WORK TO COMPLETE:
1) According to the Skybox profile, what was the title of the band's debut LP?
2) Reproduce the portion of the Skybox profile starting with "Best of What's" and going on through "Sean Brennan (bass)", word for word.

EXTRACTED TEXT:
■ ■ ■ ■ ■

Best of What's Next: Skybox
Hometown: Chicago
Album: Morning After Cuts
Band Members: Tim Ellis (guitar, vocals) Christian Fields (keyboard, sampler, guitar) Mike Holtz (drums) Sean Brennan (bass)
For Fans Of: Discovery, Of Montreal, The Shins
Skybox keyboardist/guitarist Christian Fields and singer Tim Ellis have known each other since birth and have been playing music together for almost as long. When they moved to Chicago from Phoenix, Ariz. a few years ago, they added drummer Mike Holtz to the mix and picked up bassist Sean Brennan, and soon after dropped their debut LP Arco Iris in 2006. Earlier this year, they released their second album, Morning After Cuts, and have been touring in support of the record pretty much ever since, including a recent stop at Lollapallooza in their adopted hometown. “We’re basically just trying to stay on the road and play as many places as we possibly can,” Ellis says. “It’s just a matter of getting [the record] in as many people’s ears as possible, and traveling around, and having fun.”

■ ■ ■ ■ ■

ENTRIES PROVIDED:
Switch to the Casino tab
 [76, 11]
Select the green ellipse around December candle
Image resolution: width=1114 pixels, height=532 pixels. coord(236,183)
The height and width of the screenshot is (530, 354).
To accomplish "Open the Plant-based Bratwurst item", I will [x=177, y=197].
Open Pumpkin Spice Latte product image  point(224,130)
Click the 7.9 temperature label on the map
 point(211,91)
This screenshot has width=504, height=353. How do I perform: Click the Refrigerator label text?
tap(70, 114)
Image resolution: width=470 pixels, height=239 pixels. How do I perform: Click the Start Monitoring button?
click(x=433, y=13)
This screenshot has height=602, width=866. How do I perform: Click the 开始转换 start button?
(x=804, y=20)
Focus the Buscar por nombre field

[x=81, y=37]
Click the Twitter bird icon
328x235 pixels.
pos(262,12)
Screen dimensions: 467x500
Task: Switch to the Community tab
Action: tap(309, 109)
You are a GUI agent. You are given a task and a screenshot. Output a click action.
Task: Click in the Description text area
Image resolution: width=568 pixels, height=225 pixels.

■ ■ ■ ■ ■

ANSWERS:
1) Arco Iris

2)
Best of What's Next: Skybox
Hometown: Chicago
Album: Morning After Cuts
Band Members: Tim Ellis (guitar, vocals) Christian Fields (keyboard, sampler, guitar) Mike Holtz (drums) Sean Brennan (bass)